## SUPPLIED MATERIAL
- - - - -
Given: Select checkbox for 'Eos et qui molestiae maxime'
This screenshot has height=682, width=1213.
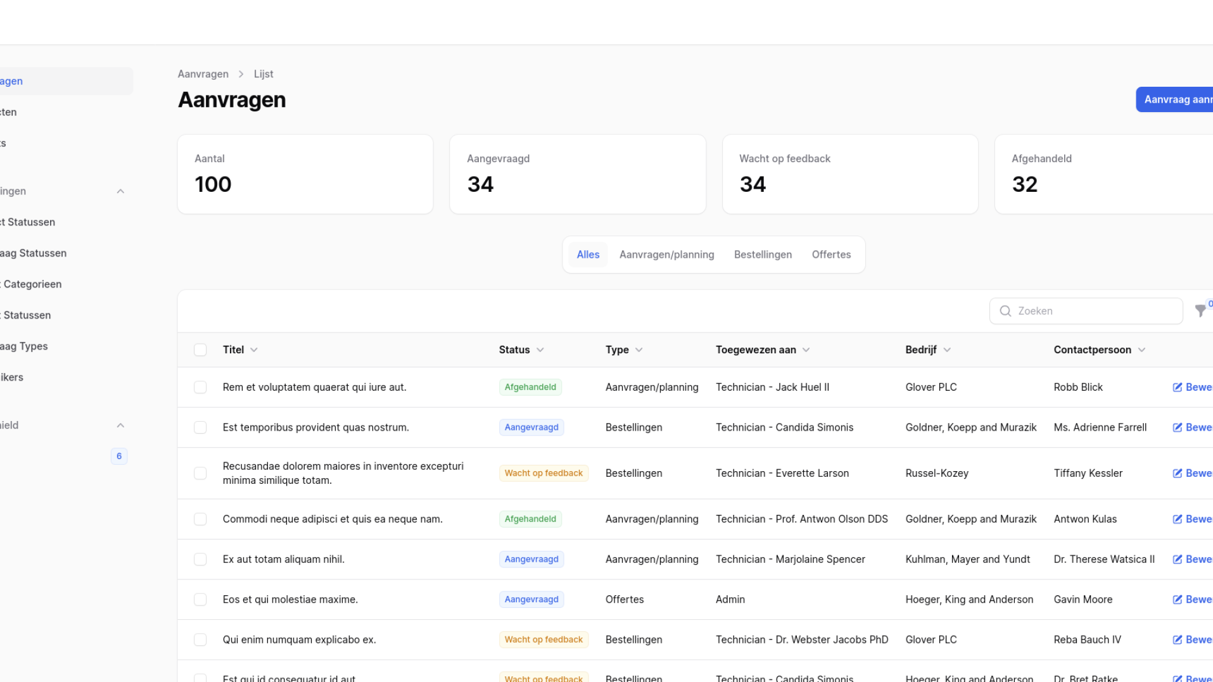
- - - - -
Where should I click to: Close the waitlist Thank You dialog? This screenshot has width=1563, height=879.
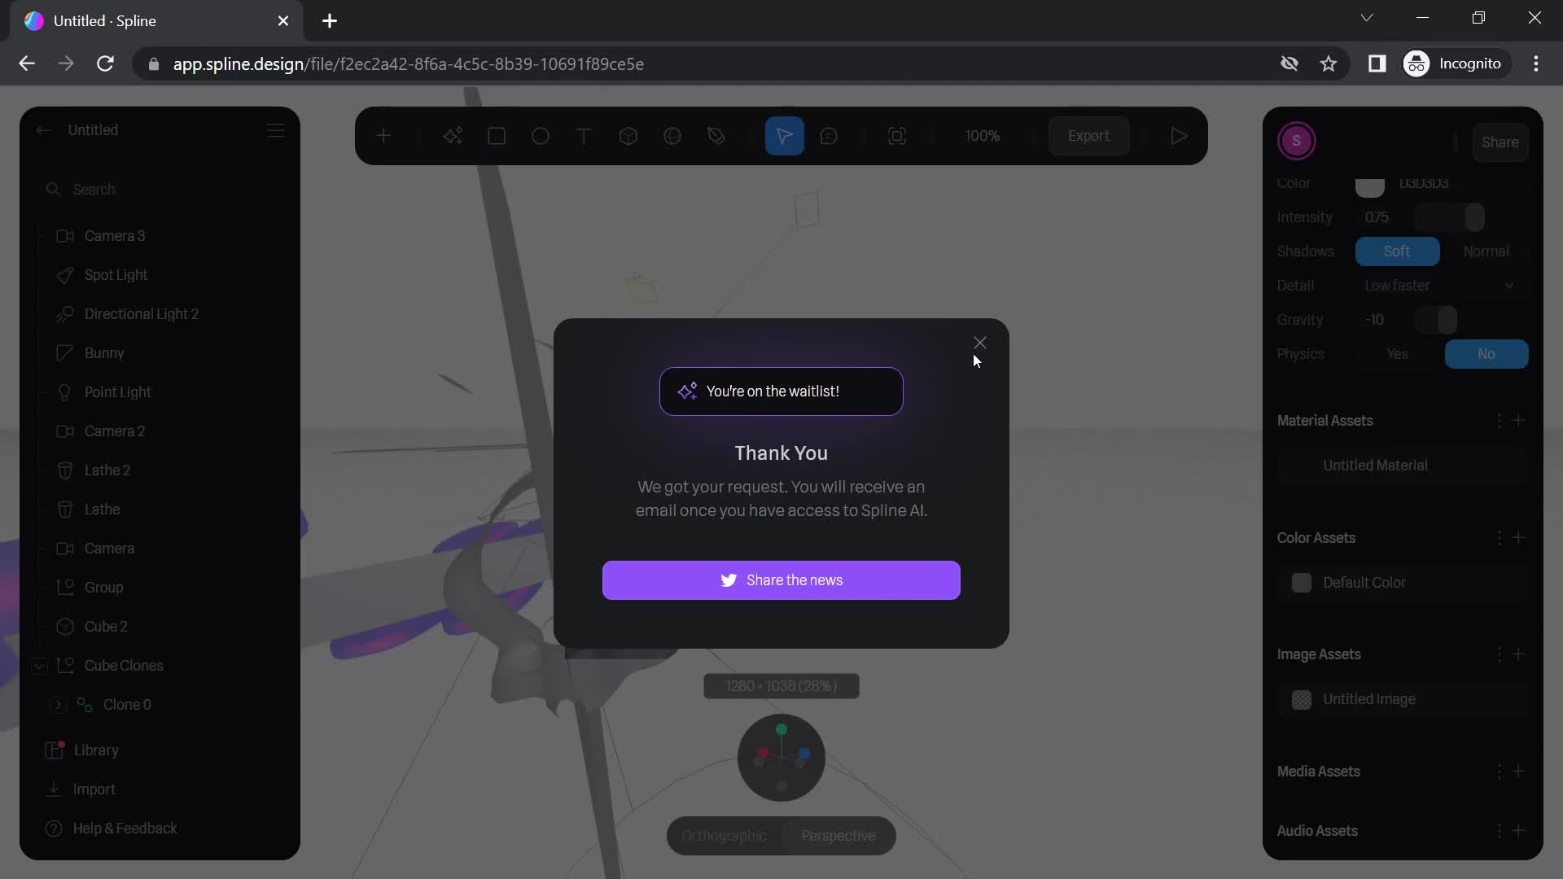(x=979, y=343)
- - - - -
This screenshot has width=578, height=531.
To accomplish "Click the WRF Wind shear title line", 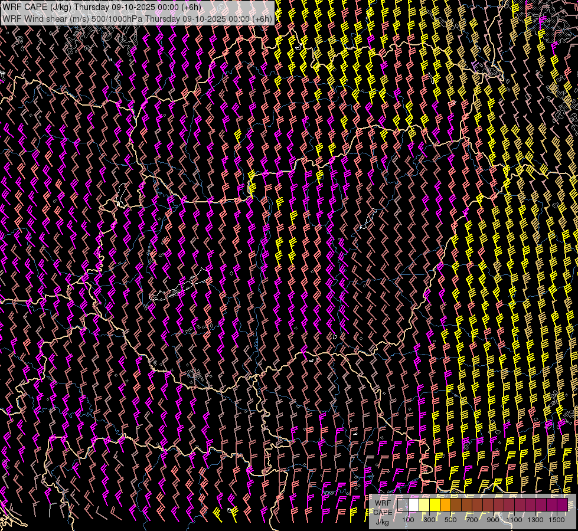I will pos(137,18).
- - - - -
## YOUR ASSIGNMENT
Which lines run from the one holding "Given: Select checkbox" through the one holding "This screenshot has height=682, width=1213." in the records above? Repeat them exactly, both included, and nothing more.

## SOLUTION BELOW
Given: Select checkbox for 'Eos et qui molestiae maxime'
This screenshot has height=682, width=1213.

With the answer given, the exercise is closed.